■ Supplied entries ■
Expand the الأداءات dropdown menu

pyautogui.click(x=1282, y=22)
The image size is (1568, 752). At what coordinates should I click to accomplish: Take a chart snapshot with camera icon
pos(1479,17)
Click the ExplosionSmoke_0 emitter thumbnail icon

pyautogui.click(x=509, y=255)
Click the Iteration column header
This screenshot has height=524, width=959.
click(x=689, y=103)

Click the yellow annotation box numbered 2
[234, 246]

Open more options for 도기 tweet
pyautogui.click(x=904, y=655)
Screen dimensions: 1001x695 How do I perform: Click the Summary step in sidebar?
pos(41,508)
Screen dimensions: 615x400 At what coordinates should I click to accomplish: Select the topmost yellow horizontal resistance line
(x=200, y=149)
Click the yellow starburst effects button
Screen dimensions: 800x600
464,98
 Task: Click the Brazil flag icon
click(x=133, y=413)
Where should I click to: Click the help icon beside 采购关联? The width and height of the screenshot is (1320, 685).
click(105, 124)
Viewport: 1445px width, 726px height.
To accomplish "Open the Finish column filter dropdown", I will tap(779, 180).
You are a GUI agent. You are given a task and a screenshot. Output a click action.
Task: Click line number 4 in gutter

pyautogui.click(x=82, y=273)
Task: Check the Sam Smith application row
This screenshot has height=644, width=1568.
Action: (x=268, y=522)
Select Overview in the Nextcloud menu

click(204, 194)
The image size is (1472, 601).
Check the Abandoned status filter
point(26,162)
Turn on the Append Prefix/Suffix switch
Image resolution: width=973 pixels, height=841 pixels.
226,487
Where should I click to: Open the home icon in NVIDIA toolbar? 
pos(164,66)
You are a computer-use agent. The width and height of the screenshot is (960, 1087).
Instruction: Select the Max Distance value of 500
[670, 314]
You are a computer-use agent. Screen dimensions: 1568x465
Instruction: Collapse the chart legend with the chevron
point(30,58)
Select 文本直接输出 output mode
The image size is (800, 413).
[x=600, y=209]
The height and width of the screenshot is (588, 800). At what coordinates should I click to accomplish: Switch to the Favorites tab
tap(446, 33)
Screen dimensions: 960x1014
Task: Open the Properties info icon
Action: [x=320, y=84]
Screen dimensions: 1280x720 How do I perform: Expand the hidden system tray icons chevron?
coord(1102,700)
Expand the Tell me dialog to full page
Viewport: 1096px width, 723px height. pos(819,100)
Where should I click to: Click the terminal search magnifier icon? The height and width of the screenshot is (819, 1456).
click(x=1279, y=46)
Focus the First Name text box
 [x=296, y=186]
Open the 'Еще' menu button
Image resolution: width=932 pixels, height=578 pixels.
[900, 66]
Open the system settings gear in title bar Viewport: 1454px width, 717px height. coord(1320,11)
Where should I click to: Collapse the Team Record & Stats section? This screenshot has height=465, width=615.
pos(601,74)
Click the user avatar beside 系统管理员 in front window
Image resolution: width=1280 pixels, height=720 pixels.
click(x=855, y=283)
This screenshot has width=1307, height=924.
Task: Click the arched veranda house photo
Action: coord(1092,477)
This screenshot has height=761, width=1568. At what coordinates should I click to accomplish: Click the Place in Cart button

■ About this exercise ■
Set down all of the records shown above once more, exactly.

■ Response box ■
Expand the الأداءات dropdown menu

pyautogui.click(x=1282, y=22)
The image size is (1568, 752). At what coordinates should I click to accomplish: Take a chart snapshot with camera icon
pos(1479,17)
Click the ExplosionSmoke_0 emitter thumbnail icon

pyautogui.click(x=509, y=255)
Click the Iteration column header
This screenshot has height=524, width=959.
click(x=689, y=103)

Click the yellow annotation box numbered 2
[234, 246]

Open more options for 도기 tweet
pyautogui.click(x=904, y=655)
Screen dimensions: 1001x695 How do I perform: Click the Summary step in sidebar?
pos(41,508)
Screen dimensions: 615x400 At what coordinates should I click to accomplish: Select the topmost yellow horizontal resistance line
(x=200, y=149)
Click the yellow starburst effects button
Screen dimensions: 800x600
464,98
 Task: Click the Brazil flag icon
click(x=133, y=413)
Where should I click to: Click the help icon beside 采购关联? The width and height of the screenshot is (1320, 685).
click(105, 124)
Viewport: 1445px width, 726px height.
To accomplish "Open the Finish column filter dropdown", I will tap(779, 180).
You are a GUI agent. You are given a task and a screenshot. Output a click action.
Task: Click line number 4 in gutter

pyautogui.click(x=82, y=273)
Task: Check the Sam Smith application row
This screenshot has height=644, width=1568.
Action: (x=268, y=522)
Select Overview in the Nextcloud menu

click(204, 194)
The image size is (1472, 601).
Check the Abandoned status filter
point(26,162)
Turn on the Append Prefix/Suffix switch
Image resolution: width=973 pixels, height=841 pixels.
226,487
Where should I click to: Open the home icon in NVIDIA toolbar? 
pos(164,66)
You are a computer-use agent. The width and height of the screenshot is (960, 1087).
Instruction: Select the Max Distance value of 500
[670, 314]
You are a computer-use agent. Screen dimensions: 1568x465
Instruction: Collapse the chart legend with the chevron
point(30,58)
Select 文本直接输出 output mode
The image size is (800, 413).
[x=600, y=209]
The height and width of the screenshot is (588, 800). At what coordinates should I click to accomplish: Switch to the Favorites tab
tap(446, 33)
Screen dimensions: 960x1014
Task: Open the Properties info icon
Action: [x=320, y=84]
Screen dimensions: 1280x720 How do I perform: Expand the hidden system tray icons chevron?
coord(1102,700)
Expand the Tell me dialog to full page
Viewport: 1096px width, 723px height. pos(819,100)
Where should I click to: Click the terminal search magnifier icon? The height and width of the screenshot is (819, 1456).
click(x=1279, y=46)
Focus the First Name text box
 [x=296, y=186]
Open the 'Еще' menu button
Image resolution: width=932 pixels, height=578 pixels.
[900, 66]
Open the system settings gear in title bar Viewport: 1454px width, 717px height. coord(1320,11)
Where should I click to: Collapse the Team Record & Stats section? This screenshot has height=465, width=615.
pos(601,74)
Click the user avatar beside 系统管理员 in front window
Image resolution: width=1280 pixels, height=720 pixels.
click(x=855, y=283)
This screenshot has width=1307, height=924.
Task: Click the arched veranda house photo
Action: coord(1092,477)
This screenshot has height=761, width=1568. At what coordinates should I click to accomplish: Click the Place in Cart button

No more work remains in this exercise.